Canadian Journal of Botany ◽

10.1139/b06-005 ◽

2006 ◽

Vol 84 (4) ◽

pp. 551-564 ◽

Cited By ~ 8

Author(s):

Robert T. Mullen ◽

Andrew W. McCartney ◽

C. Robb Flynn ◽

Graham S.T. Smith

Keyword(s):

Cell Biology ◽

Molecular Mechanisms ◽

Protein Sorting ◽

Multivesicular Body ◽

Peroxisomal Membrane ◽

Viral Pathogens ◽

Endosomal Sorting ◽

Metabolic Functions ◽

Membrane Bound ◽

Vacuolar Protein

Peroxisomes are highly dynamic organelles with regard to their metabolic functions, shapes, distribution, movements, and biogenesis. They are also important as sites for the development of some viral pathogens.
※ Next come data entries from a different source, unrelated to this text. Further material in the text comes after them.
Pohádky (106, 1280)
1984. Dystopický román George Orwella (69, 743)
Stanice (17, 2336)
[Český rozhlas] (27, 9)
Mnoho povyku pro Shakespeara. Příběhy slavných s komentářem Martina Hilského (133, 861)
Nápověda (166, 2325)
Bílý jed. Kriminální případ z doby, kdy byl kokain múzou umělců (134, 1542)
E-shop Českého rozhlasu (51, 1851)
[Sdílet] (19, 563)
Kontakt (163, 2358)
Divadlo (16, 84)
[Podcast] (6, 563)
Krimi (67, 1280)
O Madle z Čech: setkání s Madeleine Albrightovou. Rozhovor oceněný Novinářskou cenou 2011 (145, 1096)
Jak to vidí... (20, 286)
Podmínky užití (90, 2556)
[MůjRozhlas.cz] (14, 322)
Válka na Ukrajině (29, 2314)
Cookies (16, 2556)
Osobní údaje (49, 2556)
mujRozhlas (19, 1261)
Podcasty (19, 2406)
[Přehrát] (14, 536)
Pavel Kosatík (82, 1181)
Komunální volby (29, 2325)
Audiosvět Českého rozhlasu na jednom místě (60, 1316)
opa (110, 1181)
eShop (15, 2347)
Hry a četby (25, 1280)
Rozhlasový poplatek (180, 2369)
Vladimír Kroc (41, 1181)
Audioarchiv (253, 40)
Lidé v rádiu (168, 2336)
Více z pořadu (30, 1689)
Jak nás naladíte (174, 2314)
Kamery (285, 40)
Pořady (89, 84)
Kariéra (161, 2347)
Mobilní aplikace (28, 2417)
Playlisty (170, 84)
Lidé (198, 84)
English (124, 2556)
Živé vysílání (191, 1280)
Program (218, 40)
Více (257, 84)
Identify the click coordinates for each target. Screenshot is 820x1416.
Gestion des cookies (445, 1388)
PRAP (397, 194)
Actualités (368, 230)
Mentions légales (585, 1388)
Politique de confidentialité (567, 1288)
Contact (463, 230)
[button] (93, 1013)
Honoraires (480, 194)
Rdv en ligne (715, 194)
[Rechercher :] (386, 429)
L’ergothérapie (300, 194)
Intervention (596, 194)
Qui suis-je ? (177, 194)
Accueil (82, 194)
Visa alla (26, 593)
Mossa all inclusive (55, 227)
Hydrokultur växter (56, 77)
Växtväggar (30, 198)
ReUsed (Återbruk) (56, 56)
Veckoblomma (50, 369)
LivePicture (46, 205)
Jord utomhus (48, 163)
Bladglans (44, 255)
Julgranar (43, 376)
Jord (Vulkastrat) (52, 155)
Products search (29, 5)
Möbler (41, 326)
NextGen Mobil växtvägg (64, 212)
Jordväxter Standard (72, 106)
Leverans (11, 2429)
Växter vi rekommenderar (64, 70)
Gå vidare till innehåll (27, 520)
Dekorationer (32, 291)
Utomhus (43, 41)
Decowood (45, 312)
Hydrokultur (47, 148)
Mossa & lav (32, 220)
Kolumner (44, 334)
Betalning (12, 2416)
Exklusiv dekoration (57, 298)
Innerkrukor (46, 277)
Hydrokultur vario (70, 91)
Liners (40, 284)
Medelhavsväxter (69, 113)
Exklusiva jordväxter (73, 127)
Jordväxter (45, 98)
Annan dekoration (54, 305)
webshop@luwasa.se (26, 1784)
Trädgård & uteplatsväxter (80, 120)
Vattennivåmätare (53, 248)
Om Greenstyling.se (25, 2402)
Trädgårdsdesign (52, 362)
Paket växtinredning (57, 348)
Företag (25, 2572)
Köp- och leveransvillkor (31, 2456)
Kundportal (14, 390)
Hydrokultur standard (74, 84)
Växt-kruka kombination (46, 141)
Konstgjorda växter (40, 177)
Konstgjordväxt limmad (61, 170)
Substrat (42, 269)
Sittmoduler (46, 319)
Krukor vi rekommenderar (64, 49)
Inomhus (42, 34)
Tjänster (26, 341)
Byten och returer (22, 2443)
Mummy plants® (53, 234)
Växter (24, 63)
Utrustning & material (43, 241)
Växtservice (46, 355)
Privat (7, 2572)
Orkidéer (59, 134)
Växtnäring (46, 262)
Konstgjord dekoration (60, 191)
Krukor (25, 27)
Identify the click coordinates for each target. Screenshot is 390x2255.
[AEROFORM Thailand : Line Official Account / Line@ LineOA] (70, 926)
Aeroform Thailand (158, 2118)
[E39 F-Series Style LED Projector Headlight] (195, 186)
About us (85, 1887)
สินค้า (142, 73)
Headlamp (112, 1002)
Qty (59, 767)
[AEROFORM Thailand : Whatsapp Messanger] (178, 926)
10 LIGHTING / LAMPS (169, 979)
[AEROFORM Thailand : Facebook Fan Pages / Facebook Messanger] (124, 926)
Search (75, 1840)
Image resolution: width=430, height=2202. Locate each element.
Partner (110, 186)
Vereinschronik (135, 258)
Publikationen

It has long been known that certain members of the tombusvirus family recruit peroxisomes for viral RNA replication and that this process is accompanied by dramatic changes in peroxisome morphology, the most remarkable of which is the extensive inward vesiculation of the peroxisomal boundary membrane leading to the formation of a peroxisomal multivesicular body (pMVB). While it is unclear how the internal vesicles of a pMVB form, they appear to serve in effectively concentrating viral membrane-bound replication complexes and protecting nascent viral RNAs from host-cell defences. Here, we review briefly the biogenesis of peroxisomes and pMVBs and discuss recent studies that have begun to shed light on how components of the tombusvirus replicase exploit the molecular mechanisms involved in peroxisome membrane protein sorting. We also address the question of what controls invagination and vesicle formation at the peroxisomal membrane during pMVB biogenesis. We propose that tombusviruses exploit protein constituents of the class E vacuolar protein-sorting pathway referred to as ESCRT (endosomal sorting complex required for transport) in the formation of pMVBs. This new pMVB–ESCRT hypothesis reconciles current paradigms of pMVB biogenesis with the role of ESCRT in endosomal multivesicular body formation and the ability of enveloped RNA viruses, including HIV, to appropriate the ESCRT machinery to execute their budding programme from cells.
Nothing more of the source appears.